# Looking to have a lombax suit made



## HumanLombax (Nov 10, 2008)

I've been looking to have a suit made after my Character Orgee... I've only found a few different places that make suites...any suggestions about who to contact?

My Fursona:    http://www.furaffinity.net/view/1601017/

EDIT: I want a full suit, but with the arms detachable for a partial if I'm being lazy


----------



## Trpdwarf (Nov 10, 2008)

I would suggest checking out Beetlecat or Beastcub if you are certain you want a full suit of that character.


----------



## HumanLombax (Nov 10, 2008)

Trpdwarf said:


> I would suggest checking out Beetlecat or Beastcub if you are certain you want a full suit of that character.



I've never wanted anything more than I want this suit made!


----------



## Uro (Nov 11, 2008)

Shop around, there's a lot of good makers out there.

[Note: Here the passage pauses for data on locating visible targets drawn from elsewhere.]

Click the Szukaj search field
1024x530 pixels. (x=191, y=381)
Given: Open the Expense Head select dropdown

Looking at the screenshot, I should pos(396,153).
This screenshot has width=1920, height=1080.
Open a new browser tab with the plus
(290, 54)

Albeit $2k will probably be the average price from a well known suit maker. There is a decent sized waiting lost however

Mixedcandy does some very nice suits. Think the earliest completion time is like 2010 something though.

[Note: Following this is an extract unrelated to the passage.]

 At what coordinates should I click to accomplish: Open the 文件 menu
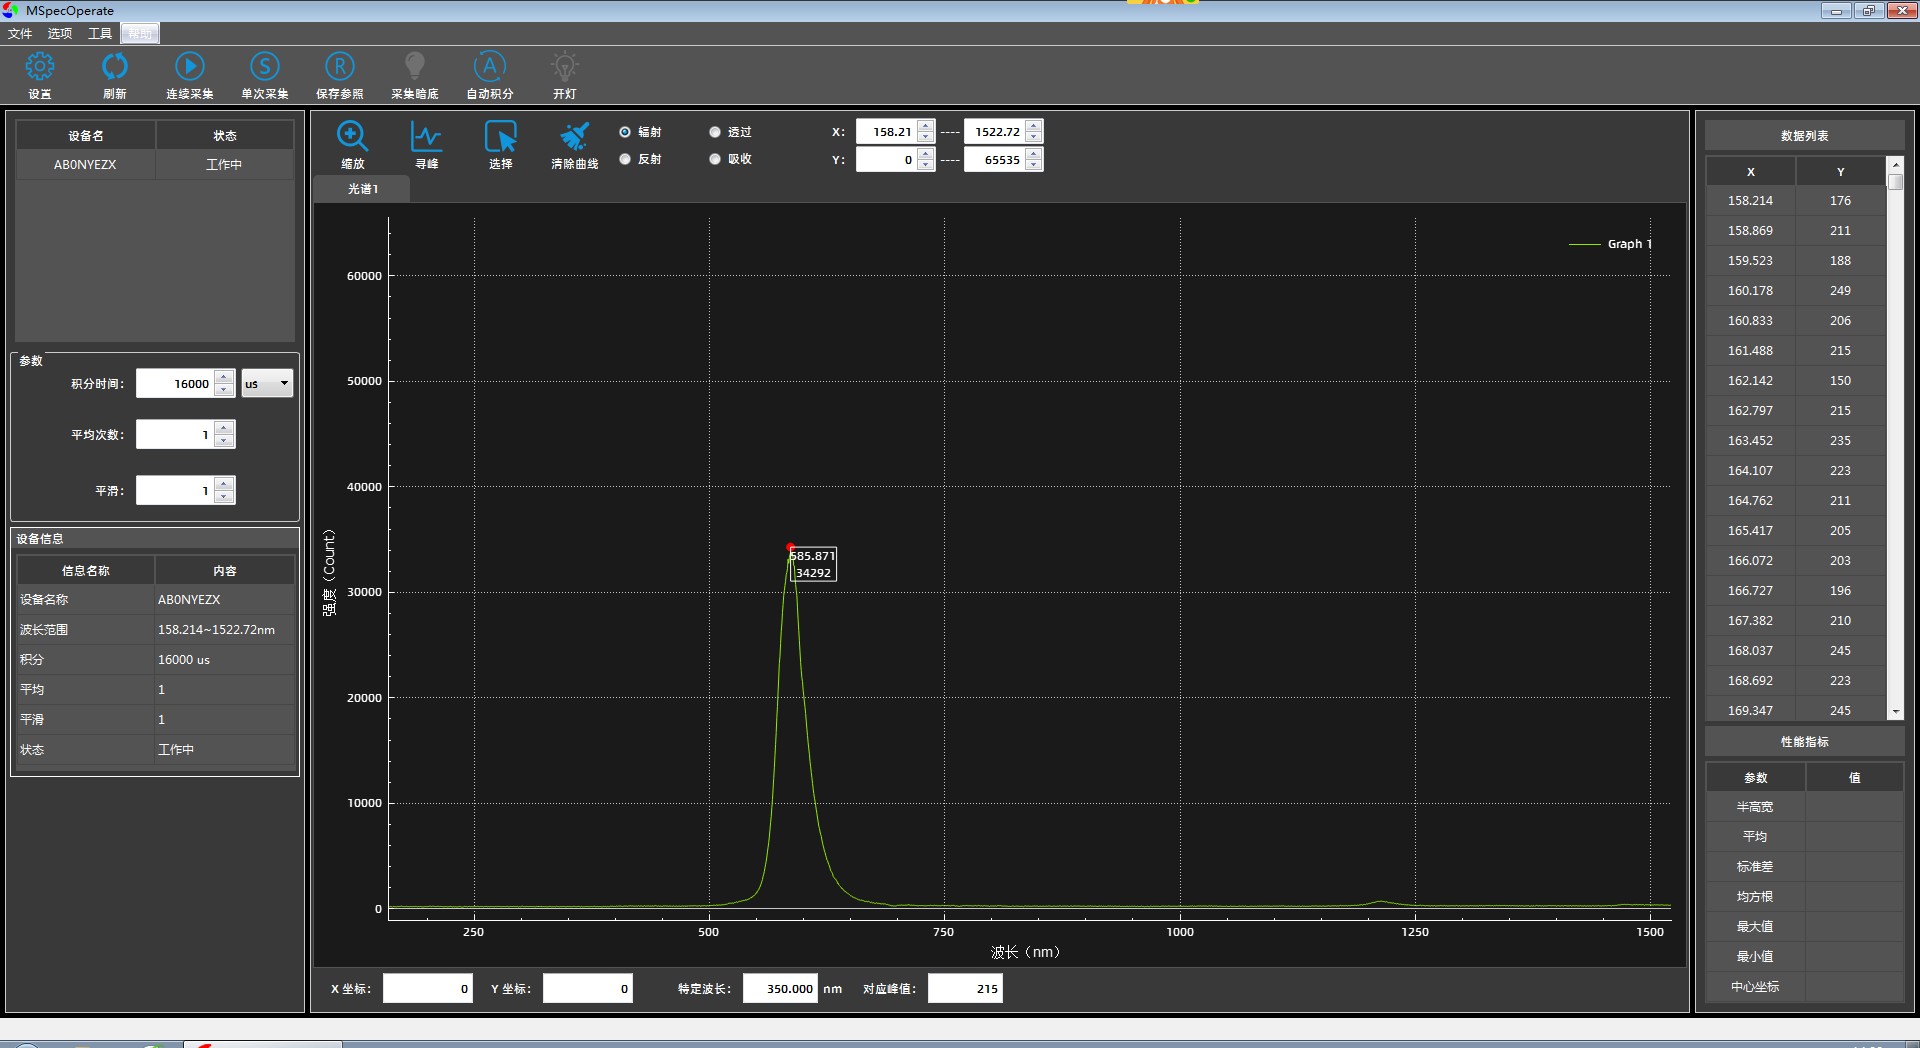[x=20, y=33]
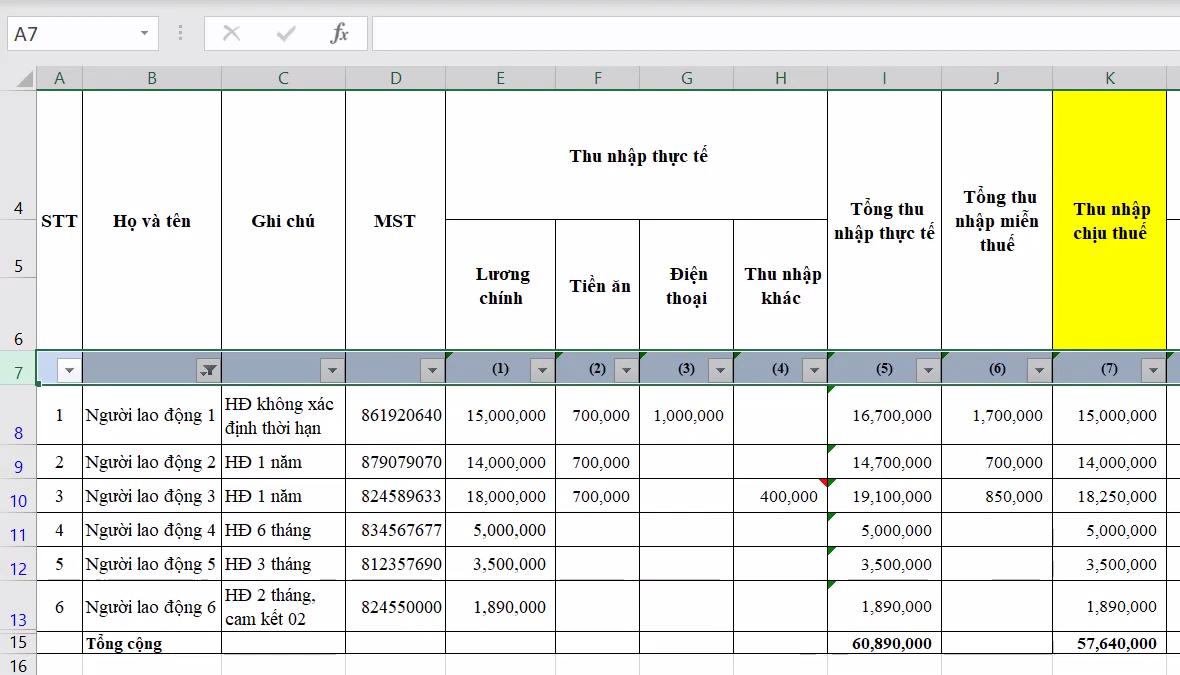This screenshot has width=1180, height=675.
Task: Click the Insert Function fx icon
Action: coord(339,33)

Onefurall makes amazing suits be I imagine the wait list is like 5 years or so lol.

Personally I'm getting mine from donthugcacti. Reasonable prices and her work looks amazing. The wait list is like completion in july and august too so you could get it this year. I'll have mine in time for AC ^.^.


----------



## Beastcub (Nov 14, 2008)

i could make it for $1200-$1500 depending on what features you add and if the markings are sewn or airbrushed.

i have no waiting list, though if you have a certain deadline and i have more than 2 other things due that same month i will charge an extra fee due to the extra stress. if i have more than 4 full/halfsuits due in the same month then that month gets closed.


----------



## blackberry_pie (Nov 18, 2008)

I'd suggest Cosfurs, they already have done an adorable Ratchet!  I'm getting a pokesuit from them early next year myself. x3

http://www.freewebs.com/cosfurs/


----------